Pretentertaiment (In defense of art and critics)

Okay, first off: where have I been? Busy. I was hit with a severe case of ‘I should actually do some real writing for a change’ followed by ‘Hey I never got around to watching those TV shows, I should do that’ followed still by ‘Oh, hey finals are coming up, I had better study’. I also compiled a rather intimidating list of things I need to write on and realized somewhere a while back that I needed to take a break from the internet as well as people who take it and their interactions on it way too seriously. You could say that I saw what I could become in a few others on the blogsphere and promptly ‘freaked the fuck out’.

Well, I’m no less busy today than I was yesterday, but I figure I may as well drop in every once in a while to post something. Today’s topic is something that’s been on my mind for years. It bothers me because both arguments on each side fail to realize a basic truth I learned while studying to be a better writer. There is a time and a place for everything and anything and, even the stupidest, lowly movie/book/anime, can set out to be the best at what it wants to be.

Today, I am going to talk about entertainment and the idea of pretentiousness. The word pretentious, is a lot like the word communist in that immediately stating it causes a reaction separate from the actual context of the word, that is the word itself has achieved a connotation as to separate it from any contextual meaning. Well, I suppose that’s not the fault of the word. Unlike the political philosophy of communism, pretentiousness is designed to imply this context. My problem is that it’s used as a slander.

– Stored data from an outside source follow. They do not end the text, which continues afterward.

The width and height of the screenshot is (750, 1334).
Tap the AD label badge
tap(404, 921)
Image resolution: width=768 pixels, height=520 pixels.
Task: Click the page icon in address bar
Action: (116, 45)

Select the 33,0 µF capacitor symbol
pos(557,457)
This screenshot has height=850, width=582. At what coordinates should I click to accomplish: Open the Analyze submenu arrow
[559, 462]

Let’s break down the real problem here. Often, in higher circles of learning, a student comes across texts that are powerful, moving and are elevated above the written word and into an art form. There are also texts that are fundamentally flawed, and yet, saying such about a classic leads to accusations of stupidity. Basically, a student learns to accept that all literary canons are great, and everything else fails to measure up. There comes a separation from the common layman and higher learning. People who read Stephen King are suddenly beneath those who read Bill Shakespeare and an ‘us versus them’ mentality takes hold. The problem, aside from demeaning my favorite medium into a petty beauty pageant when every work should be judged on its own merits, is that it alienates and creates it’s own bitter factions when these things shouldn’t even exist.

I’m having a hard time thinking of how to explain this succinctly.

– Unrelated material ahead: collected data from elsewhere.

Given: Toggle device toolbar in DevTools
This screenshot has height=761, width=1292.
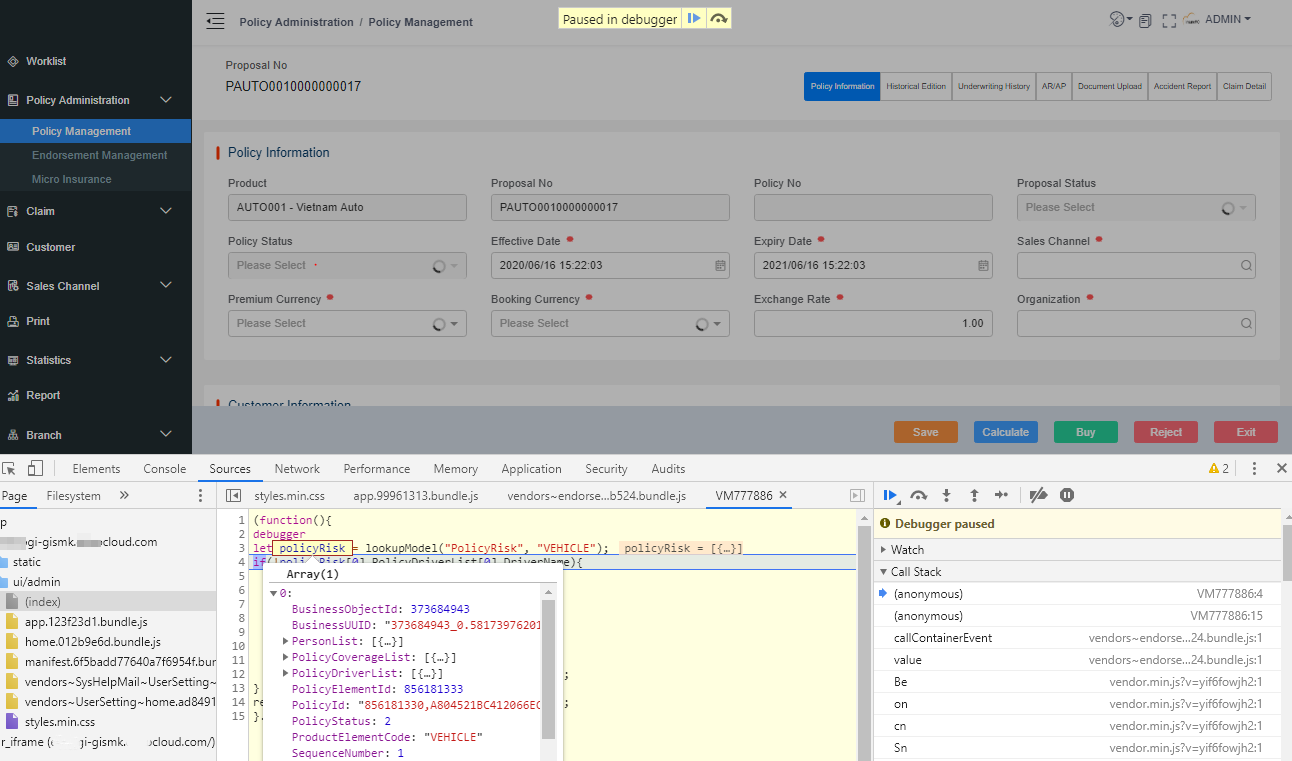Looking at the screenshot, I should (x=35, y=468).
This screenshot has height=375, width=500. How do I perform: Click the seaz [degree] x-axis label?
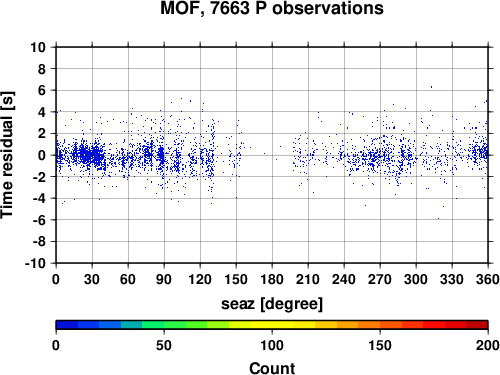(272, 304)
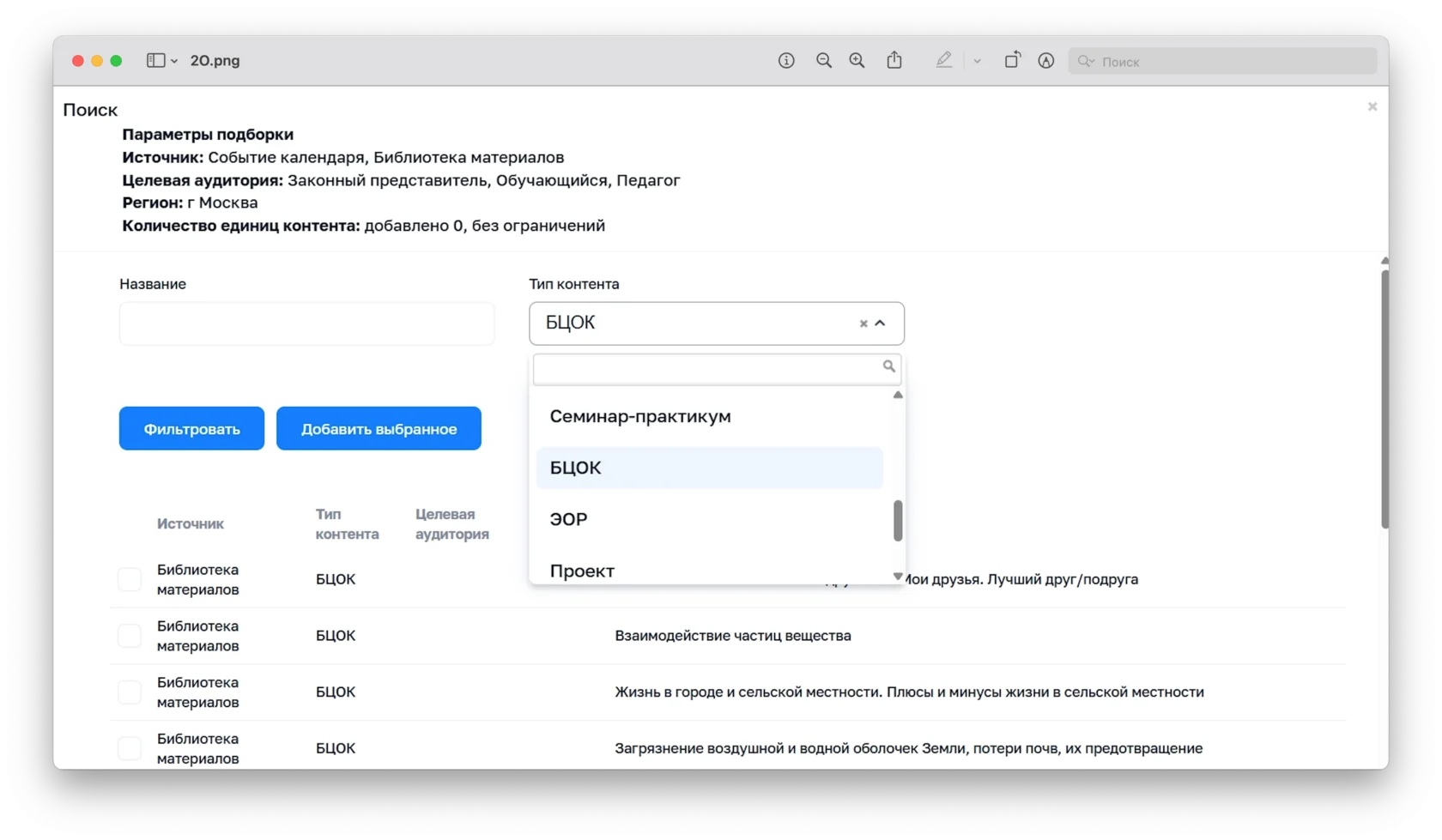
Task: Expand the markup tools arrow menu
Action: (x=977, y=61)
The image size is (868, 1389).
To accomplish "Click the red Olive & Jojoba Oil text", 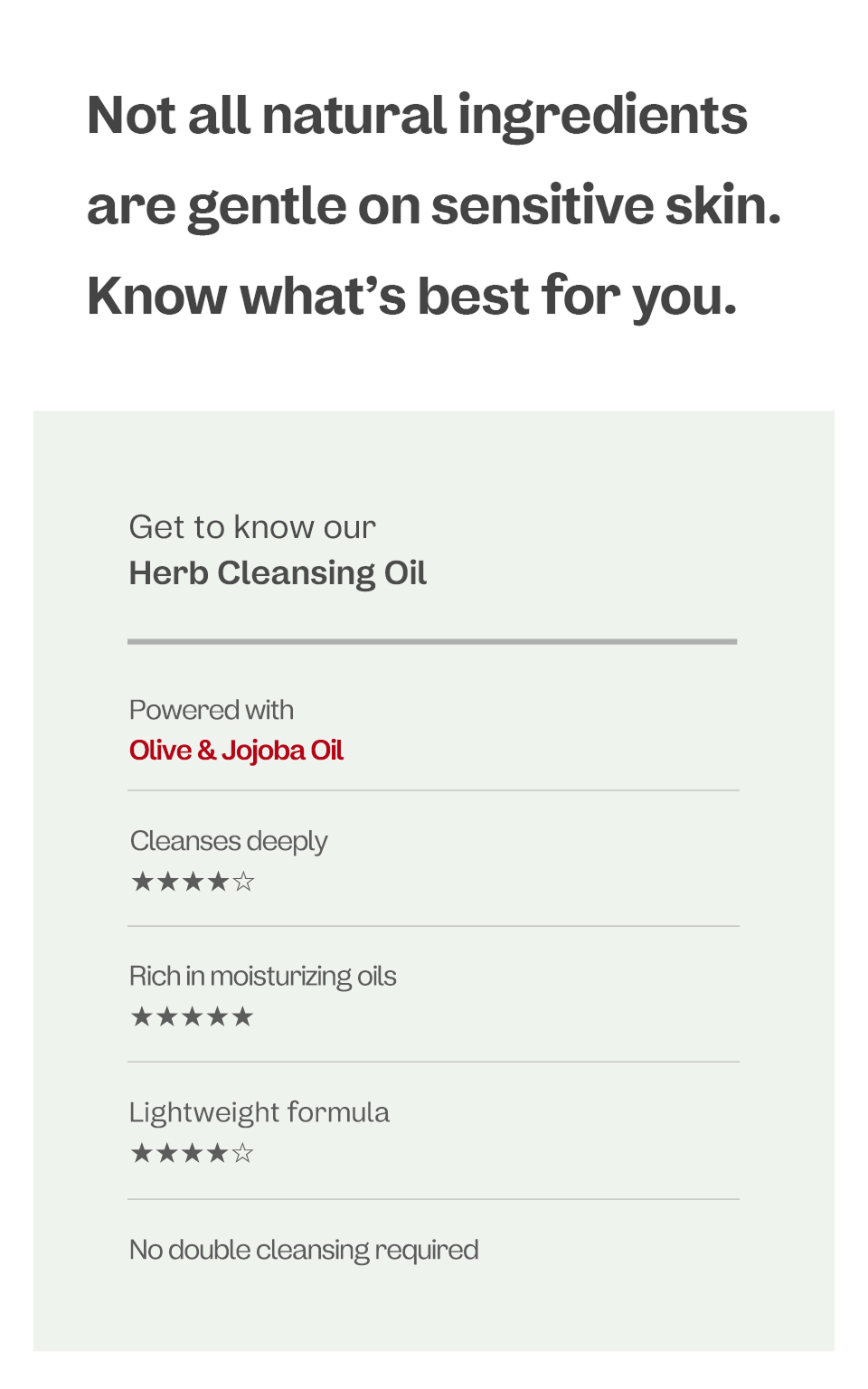I will [236, 751].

Take, for example, the recent film, Avatar (The James Cameron one). Anyone caught saying the story was less than excellent, or that the characters were a bit bland or that while Avatar was free to travel common roads, that it didn’t take any risks and played by the book so closely that anyone with moderate knowledge of film could call every twist a mile away, was immediately labeled as pretentious. “How come you critics can’t just enjoy something?” “Why do you have to demand perfection out of everything?” “I thought it was good and refreshing and you’re just some college educated, pretentious snot!”

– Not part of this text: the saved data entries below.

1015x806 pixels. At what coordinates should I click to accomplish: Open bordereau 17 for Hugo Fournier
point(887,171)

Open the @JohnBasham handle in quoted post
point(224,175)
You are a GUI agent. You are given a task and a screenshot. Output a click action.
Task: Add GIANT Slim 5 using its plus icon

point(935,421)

Valid complaints? Yes. Incorrect? Absolutely.

Criticism is something I work day and night to defend from its detractors. Criticism is what teaches a creator to do better. It is what elevates something into the best that it can be.

Now, here comes the first argument that must be explained. “But, art is subjective.”

Wrong. If art were entirely subjective, there would be no sense of value or worth. Anything created would be art.

What is art? Art is anything that makes you feel, changes you, makes you think. Art causes the mind to ponder the human existence. A doodle on your napkin is, most likely, not going to do that.

We must accept that art is both subjective and objective. There are merits that we can attach to any art form. Every book must measure up to a certain point grammatically, and follow the rules of story telling. Where subjectivity comes in, is whether or not a reader ends up liking the book. Every work of art is judged the same way. This is why so many people are up in arms about Twilight. Objectively, it fails as a novel. The storytelling is poor, the grammar is horrid and the basic structure of composing a novel isn’t even present. People aren’t angry because it’s a story the don’t like (well, not most of them, anyway). They’re angry because a book that fails the basics of being a book is being heralded as the next great novel series.

Subjectivity is actually the easy part for most people. Most of us can let an argument go when someone says they ‘just don’t like’ something. Fine, don’t like it. You have your reasons. Different strokes, for different folks. Where the problems come in is objectivity. Even though a group of people, skilled and knowledgeable in their medium, arguably the greatest minds to represent said group can come together and create ‘ground rules’ for what, objectively, makes something good, there will always be detractors. This is where the term ‘pretentious’ comes into play.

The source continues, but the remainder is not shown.